Washington Editor

Minus the Waksal brothers, ImClone Systems Inc. and Bristol-Myers Squibb Co. forged ahead and, as planned, filed a biologics license application for the investigational IgG1 monoclonal antibody Erbitux for metastatic colorectal cancer.

Specifically, the partners are seeking approval of Erbitux (cetuximab) in combination with irinotecan for the treatment of patients with epidermal growth factor receptor (EGFR)-expressing irinotecan-refractory metastatic colorectal cancer. The BLA includes a request for priority review and accelerated approval.

Certain reviewers and senior staff at the FDA are quite familiar with Erbitux and ImClone's former management, brothers Samuel and Harlan Waksal.

The brothers filed a rolling BLA for Erbitux in the fall of 2001, just after snagging a $2 billion partnership with New York-based BMS. Days after Christmas 2001, the FDA issued a "refusal to file" letter on the application. (See BioWorld Today, Jan. 1, 2003, and Sept. 20, 2001.)

Samuel Waksal, now serving a seven-year sentence on fraud and insider trading charges, had claimed the FDA refused the application because of the "train of documentation." Later, company management agreed to conduct additional clinical trials, including two Phase III studies currently under way. In the meantime, Samuel Waksal was sent to prison and his brother, Harlan, resigned.

So, with new management and a scandal in the past, will Erbitux have a chance this time?

Cory Kasimov, a biotechnology analyst with Ryan Beck & Co. in New York, believes so.

"I would suspect that this is one of the most detailed applications that's ever been turned in," Kasimov told BioWorld Today. "They're not going to make the same mistake twice."

As far as approval goes, Kasimov said, "When you take into account that this clearly is an active drug, it is a relatively safe product that is apparently going after an unmet medical need, and that these are patients with colorectal cancer who have failed standard of care, and you combine that with the friendlier environment at the FDA where there's an apparent willingness to approve products that are safe, effective and treating an unmet medical need - yes, we are confident that the drug will be approved this time around."

Representatives from New York-based ImClone could not be reached for comment, but Kathy Baum, a BMS spokeswoman, told BioWorld Today that the BLA filing is a significant milestone. She wasn't willing to estimate a timeline for approval. Instead, she stressed simply that the companies had sought priority review and accelerated approval.

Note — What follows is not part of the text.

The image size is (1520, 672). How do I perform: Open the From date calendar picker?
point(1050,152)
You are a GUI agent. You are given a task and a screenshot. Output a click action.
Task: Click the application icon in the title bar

Filing the BLA does not trigger a milestone payment for ImClone, Baum said.

If all goes according to plan, Erbitux could be approved in late 2003 or early 2004, Kasimov said. Ryan Beck & Co. estimates that Erbitux could "ultimately" reach blockbuster status with additional indications.

Meanwhile, company executives likely are to be on the edges of their seats over the next 45 days as the FDA determines whether it will accept the BLA. That, of course, is the step that tripped the Waksals in late 2001.

Kasimov added that it's unclear at this point whether the FDA's Oncologic Drugs Advisory Committee will be called to hear the case.

The BLA is based on a successful Phase II trial conducted by ImClone's European partner, Merck KGaA, of Darmstadt, Germany. The trial was reported on in June at the annual meeting of the American Society of Clinical Oncology in Chicago.

Referred to as Trial 007, the study looked at 329 patients with irinotecan-refractory colorectal cancer that expressed EGFR (usually a marker of fast advance). Merck said Erbitux in combination with irinotecan slowed progression of the disease by more than four months, shrinking tumors by 50 percent or more in 22.9 percent of patients. (See BioWorld Today, June 3, 2003.)

Merck filed the European application in July. (See BioWorld Today, July 8, 2003.)

ImClone's stock (NASDAQ:IMCL) closed Thursday at $40.23, up 46 cents.